## Document segment
Systems Programming 101
To implement what we've seen, we will need two techniques from systems programming:
- pointers
- unsafe casts
A pointer is a representation of the location of a piece of data. A Ptr[T] stores the location of a T, as a 8-byte unsigned integer.
An unsafe cast lets us treat a Ptr[T] as any other type, typically another Ptr[X] or just Long
Data structures designed for generic programming in C often have a "void pointer" field for custom data structures.
In Scala Native we represent these as Ptr[Byte]
Example: Memory Allocation
val raw_data:Ptr[Byte] = malloc(sizeof[Long])
val long_ptr:Ptr[Long] = raw_data.asInstanceOf[Ptr[Long]]
// the ! operator updates a pointer's contents on the left-hand side
!long_ptr:Ptr = 0
// on the right-hand side, it dereferences the pointer to read its value
printf(c"pointer at %p has value %d\n", long_ptr:Ptr, !long_ptr:Ptr)

## Given problem 1
Quote the records word for word, starting at the line that contains "The width and height of the screenshot is (1293, 727)." and continuing through the end of the records. Omit the pictures from your reply.

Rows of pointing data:
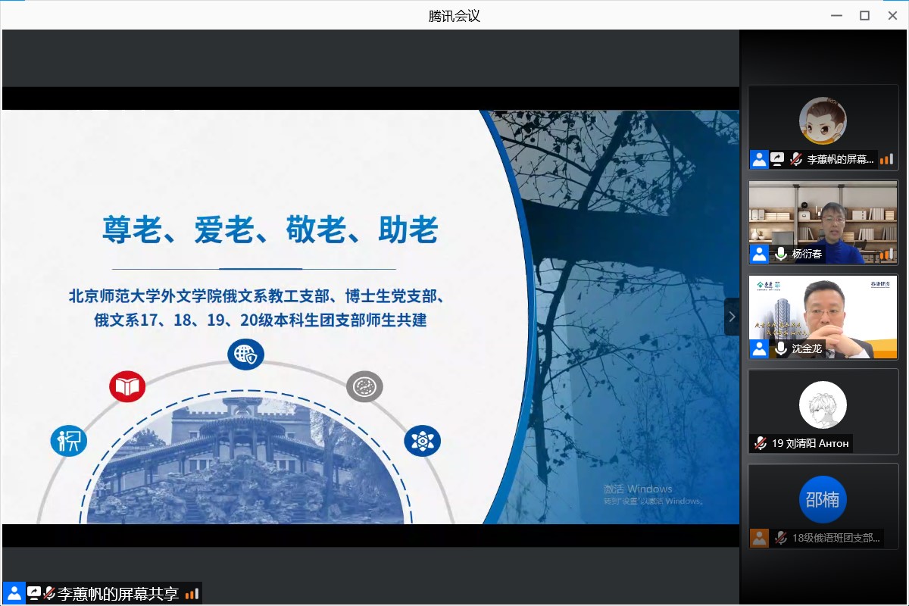This screenshot has width=909, height=606.
Task: Click blue user icon on 杨衍春's tile
Action: pyautogui.click(x=759, y=254)
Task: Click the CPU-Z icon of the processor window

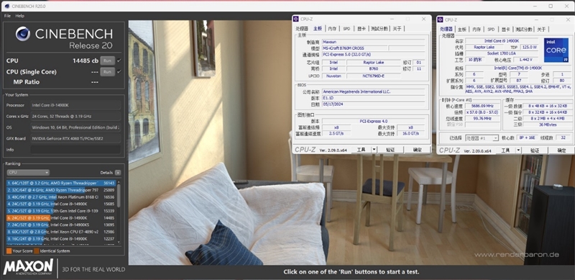Action: coord(441,19)
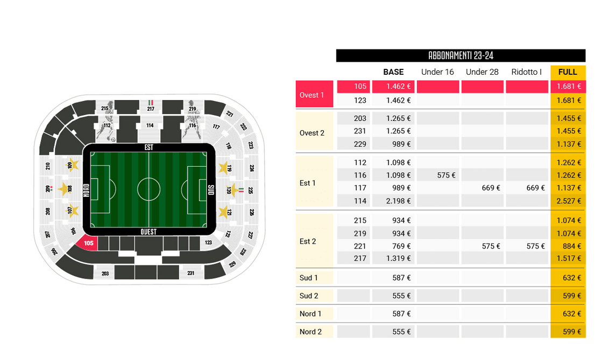Click the Under 28 column header

(x=482, y=72)
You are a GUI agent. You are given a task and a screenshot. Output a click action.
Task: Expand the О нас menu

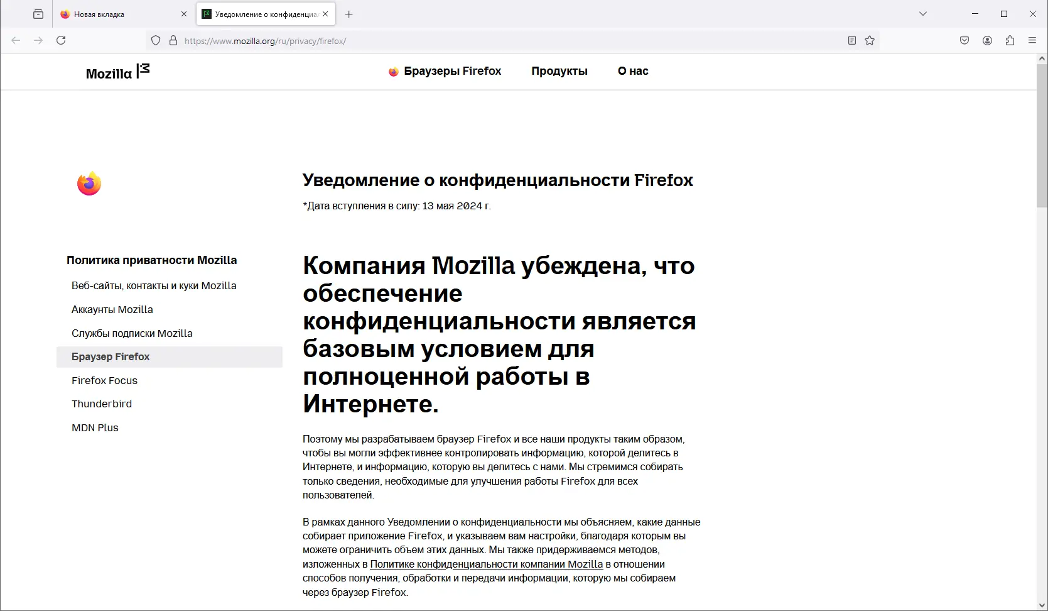[632, 71]
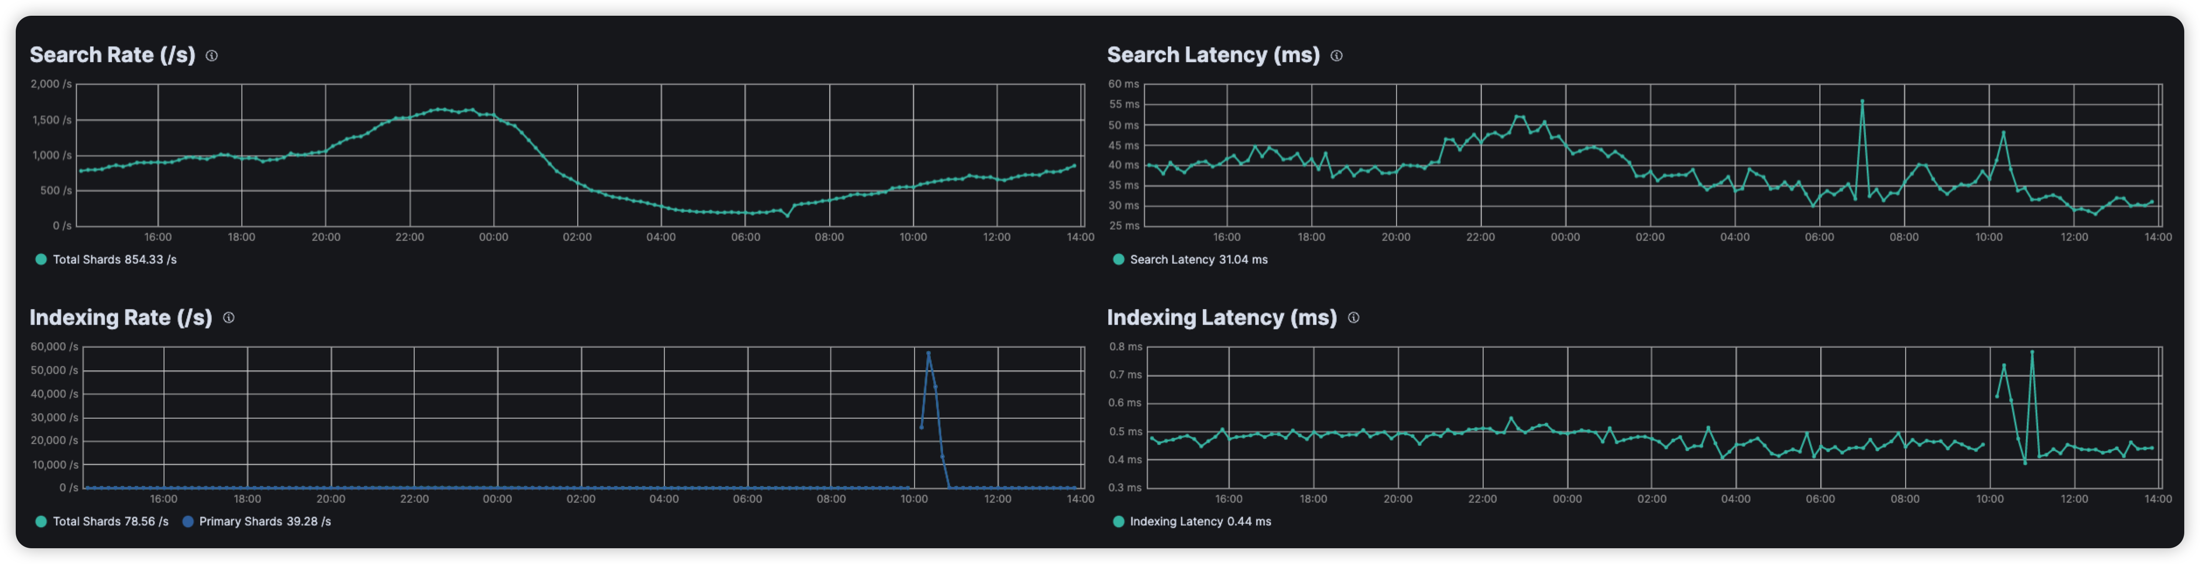Click Indexing Rate peak point near 10:00
The image size is (2200, 564).
pyautogui.click(x=928, y=354)
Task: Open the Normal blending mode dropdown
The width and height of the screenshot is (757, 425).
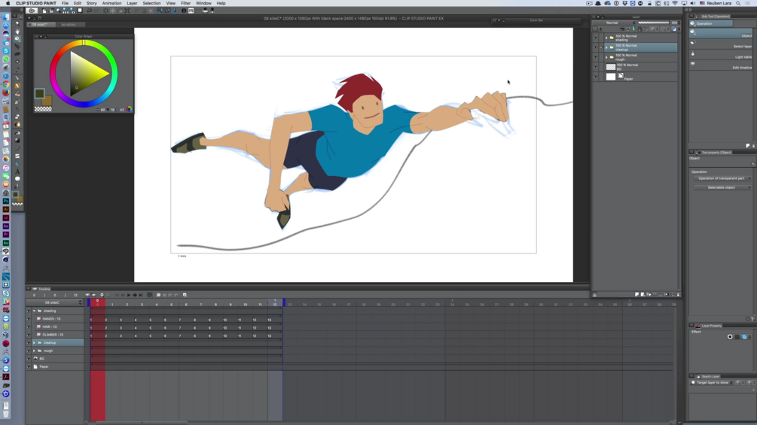Action: pos(614,23)
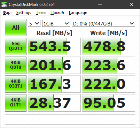Click the Seq write result 478.8
This screenshot has width=140, height=128.
click(109, 46)
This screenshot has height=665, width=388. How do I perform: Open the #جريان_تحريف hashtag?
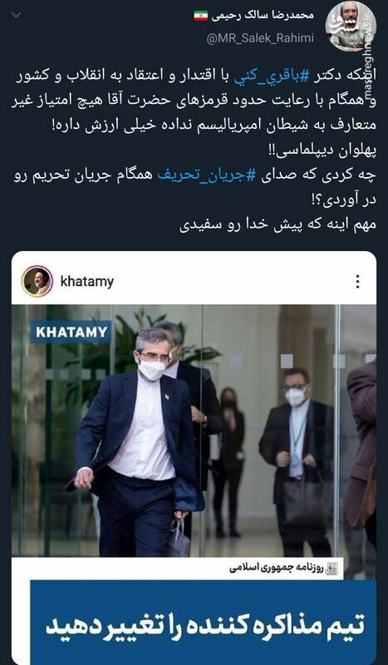click(x=208, y=175)
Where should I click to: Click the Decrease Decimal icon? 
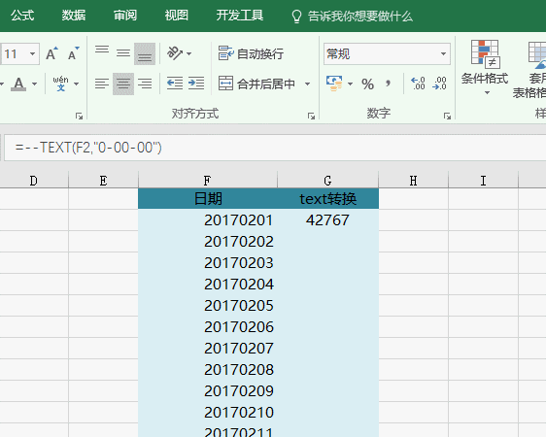coord(439,84)
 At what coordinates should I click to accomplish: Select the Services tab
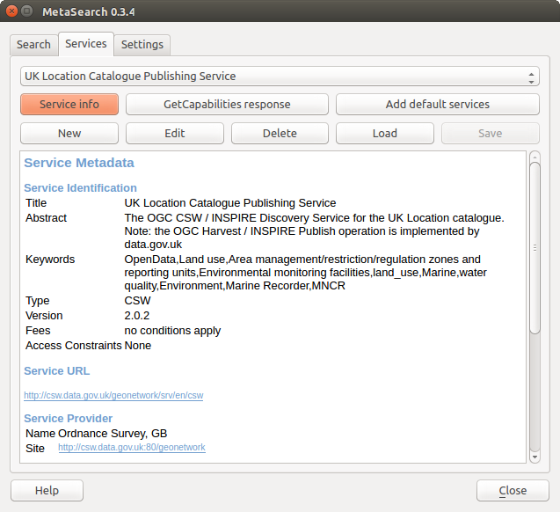coord(86,43)
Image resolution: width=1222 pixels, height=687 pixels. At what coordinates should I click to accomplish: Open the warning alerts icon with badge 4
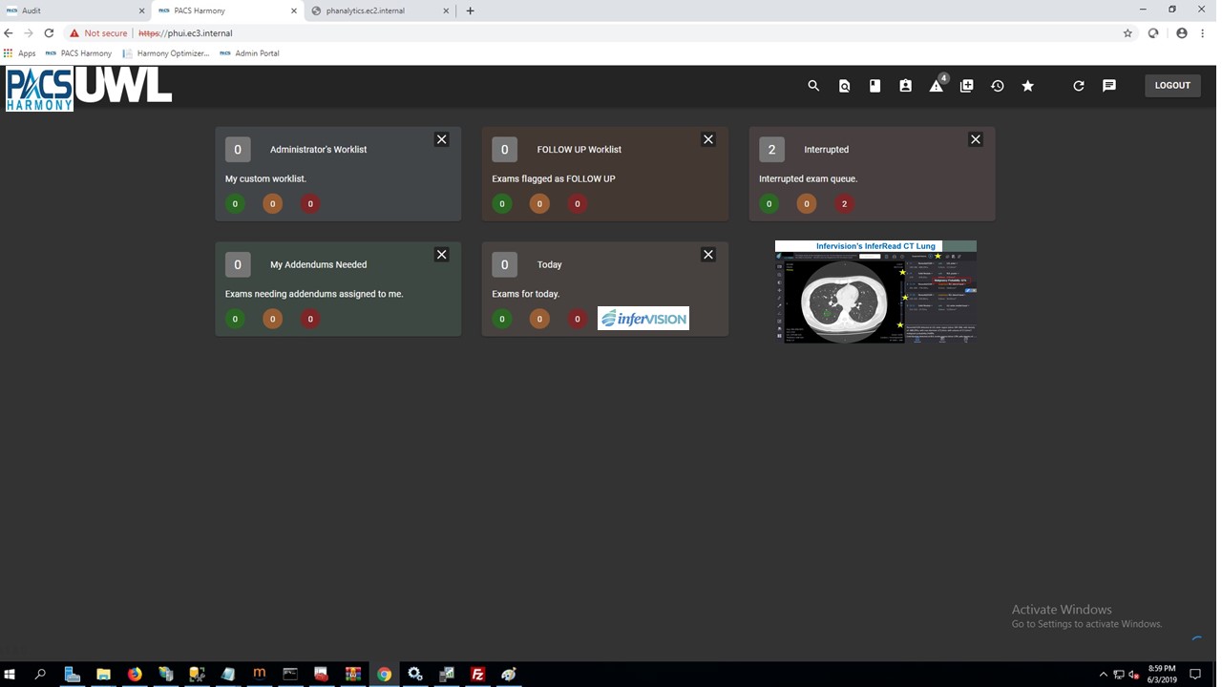936,86
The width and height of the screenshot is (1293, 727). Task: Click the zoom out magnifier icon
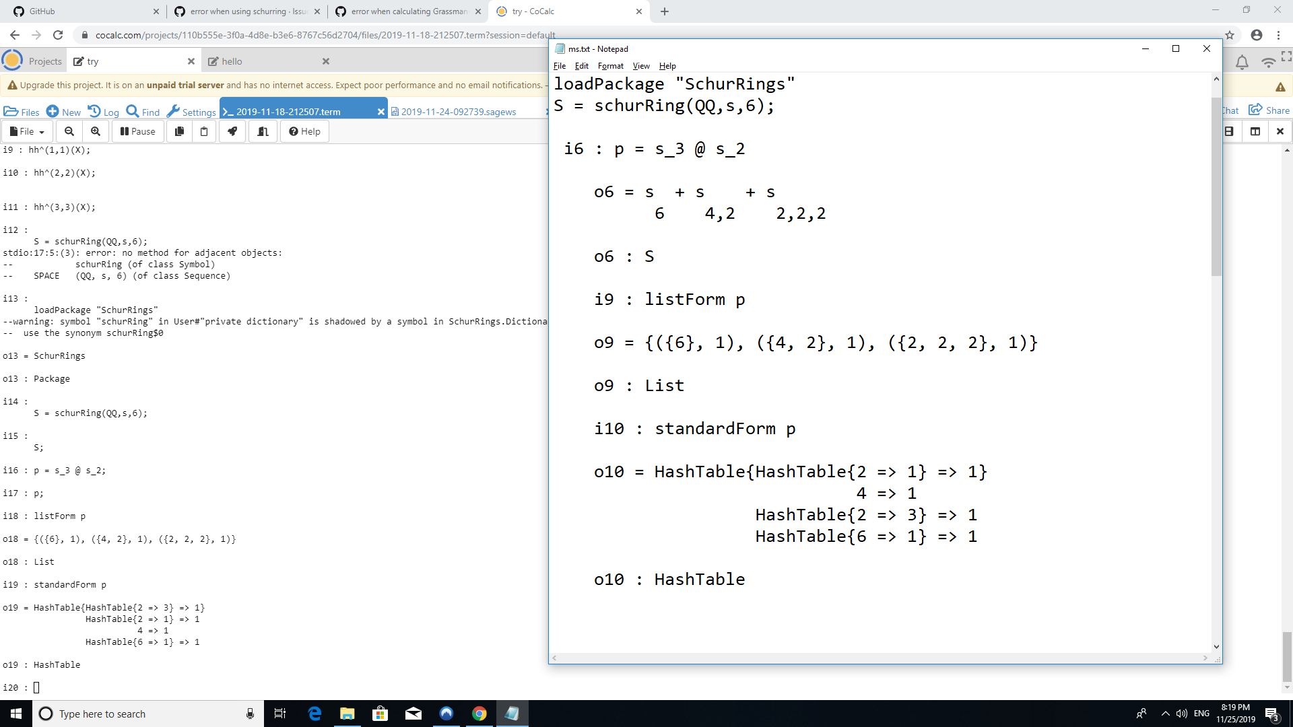[x=69, y=131]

## Given problem 2
Continue the Scala Native systems programming text from where it stops.

## Exercise answer 1
The width and height of the screenshot is (1293, 727). Task: Click the zoom out magnifier icon
[x=69, y=131]

## Exercise answer 2
!int_ptr = 1
printf(c"pointer at %p has value %d\n", long_ptr:Ptr, !long_ptr:Ptr)
//this will segfault
free(raw_data)
printf(c"pointer at %p has value %d\n", long_ptr:Ptr, !long_ptr:Ptr)
not shown: arrays and pointer arithmetic
Example: C FFI
@extern
object Quicksort {
type Comparator = CFuncPtr2[Ptr[Byte],Ptr[Byte],Int]
def qsort(array:Ptr[Byte],num:CSize,size:CSize,cmp:Comparator):Unit = extern
}
- Scala Native code can call C functions
- C functions can call SN code too!
- But C functions aren't like Scala functions: they are static
- This constrains some design patterns
Example: C FFI
@extern
object Quicksort {
type Comparator = CFuncPtr2[Ptr[Byte],Ptr[Byte],Int]
def qsort(array:Ptr[Byte],num:CSize,size:CSize,cmp:Comparator):Unit = extern
}
object App {
type MyStruct = CStruct3[CString,CString,Int]
val myStructComp = new Comparator {
def apply(left:Ptr[Byte],right:[Byte]):Int = {
val l = left.asInstanceOf[Ptr[MyStruct]]
val r = right.asInstanceOf[Ptr[MyStruct]]
l - r
}
}
def main(args:Array[String]):Unit = {
// ...
val data:Ptr[MyStruct] = ???
val data_size = ???
qsort(data,data_size,sizeof[MyStruct],myStructComp)
// ...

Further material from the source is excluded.